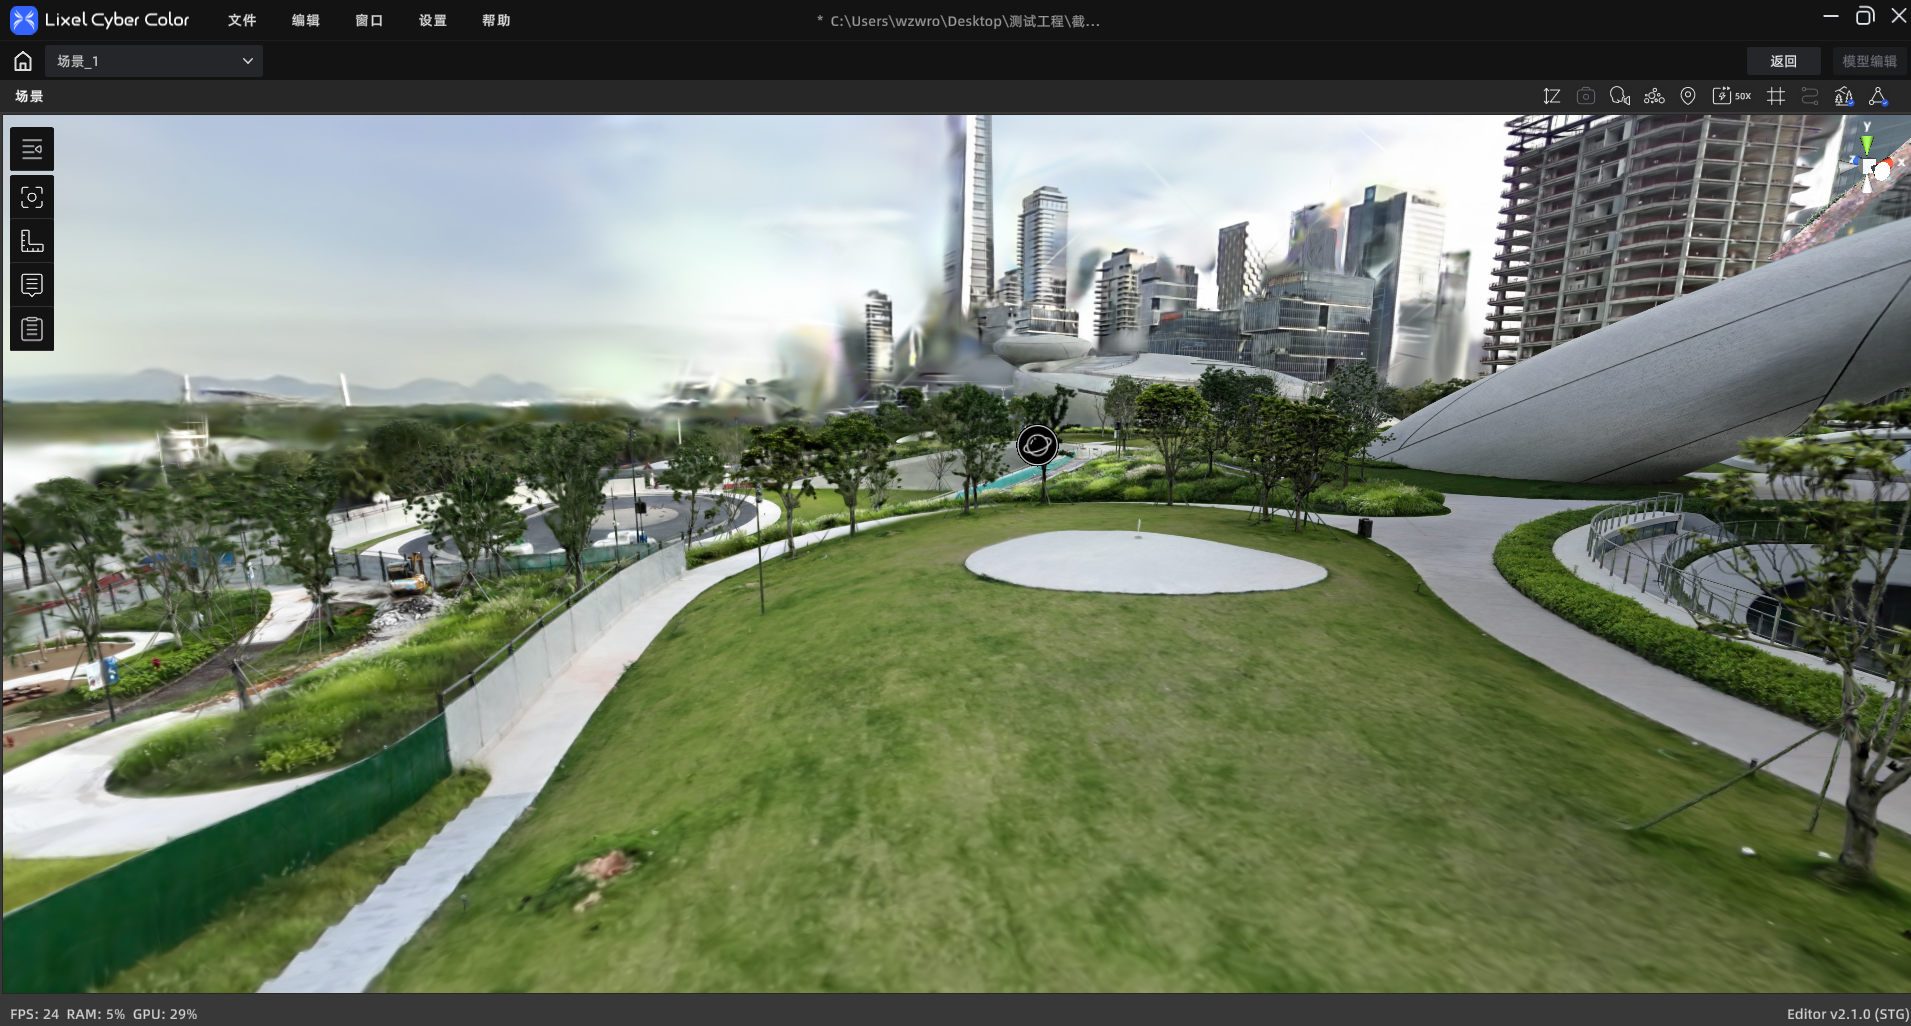Click the 返回 button
Screen dimensions: 1911x1026
(x=1783, y=61)
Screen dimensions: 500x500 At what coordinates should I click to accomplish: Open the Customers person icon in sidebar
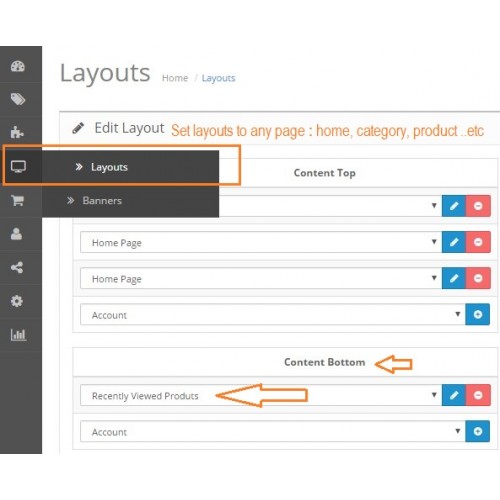[x=16, y=234]
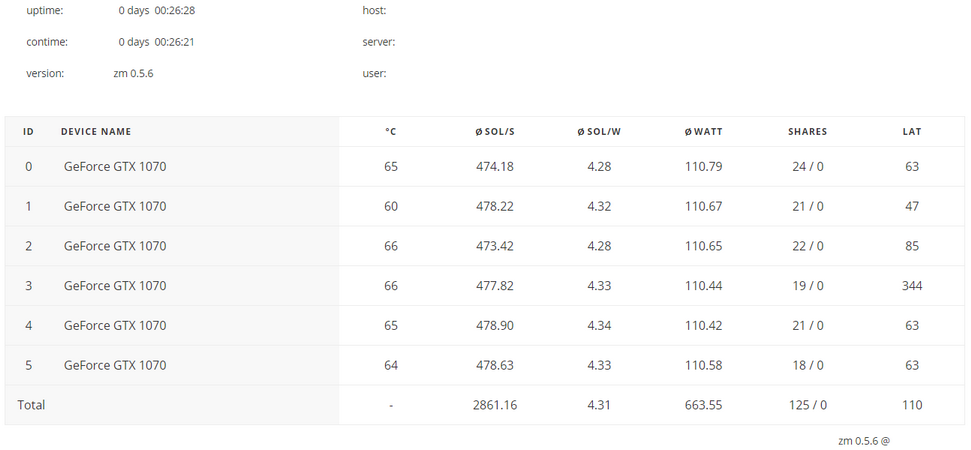Select GeForce GTX 1070 row with ID 1

485,206
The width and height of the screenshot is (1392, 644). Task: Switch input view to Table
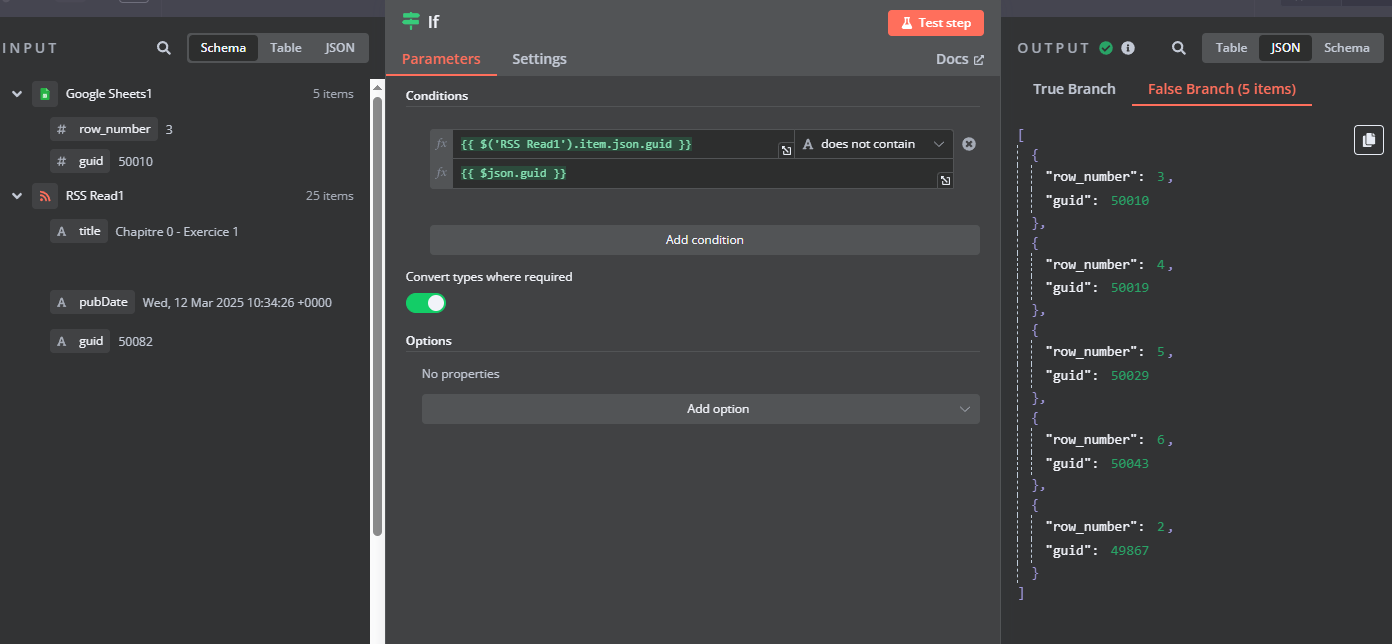coord(285,48)
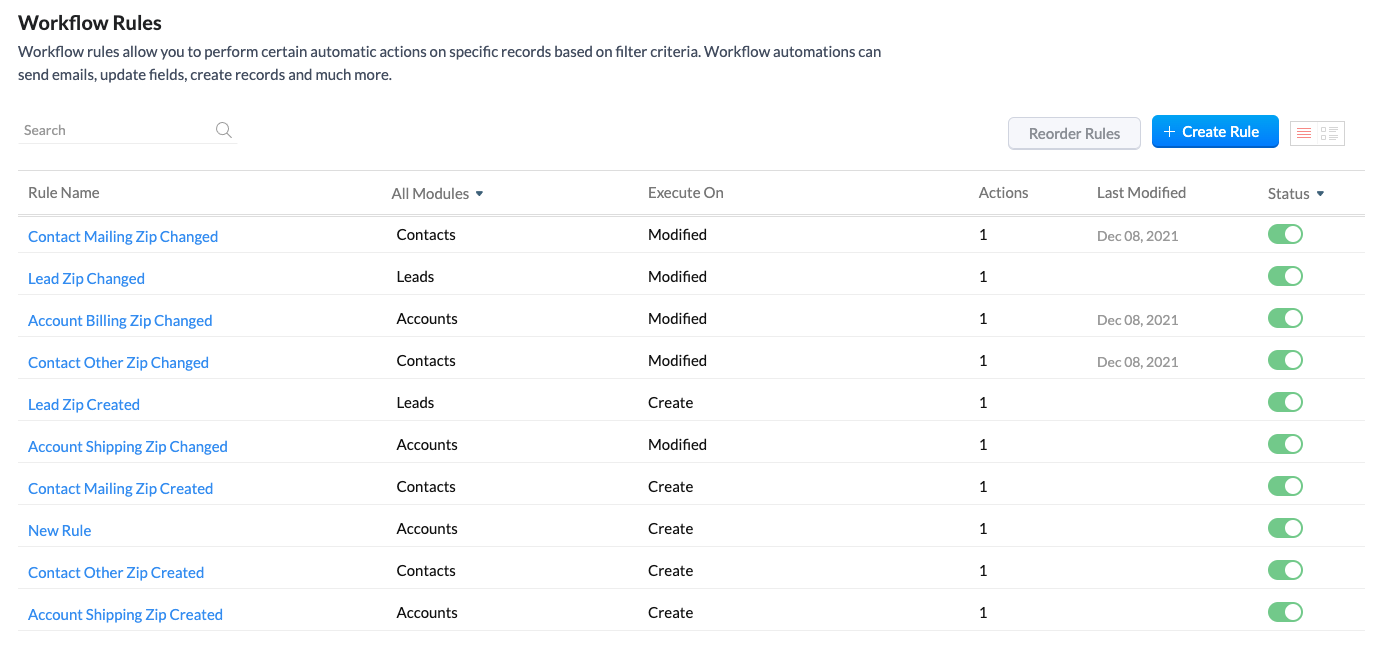Open the All Modules filter dropdown

[437, 194]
______________________________
▶ _TO DO_: What should appear is an exact reproduction of the lines from the one with "The width and" through the end of the material above, and no pictures.

▶ _SOLUTION TO THIS EXERCISE_:
The width and height of the screenshot is (1392, 644). Task: Switch input view to Table
coord(285,48)
Open the All Modules filter dropdown

[437, 194]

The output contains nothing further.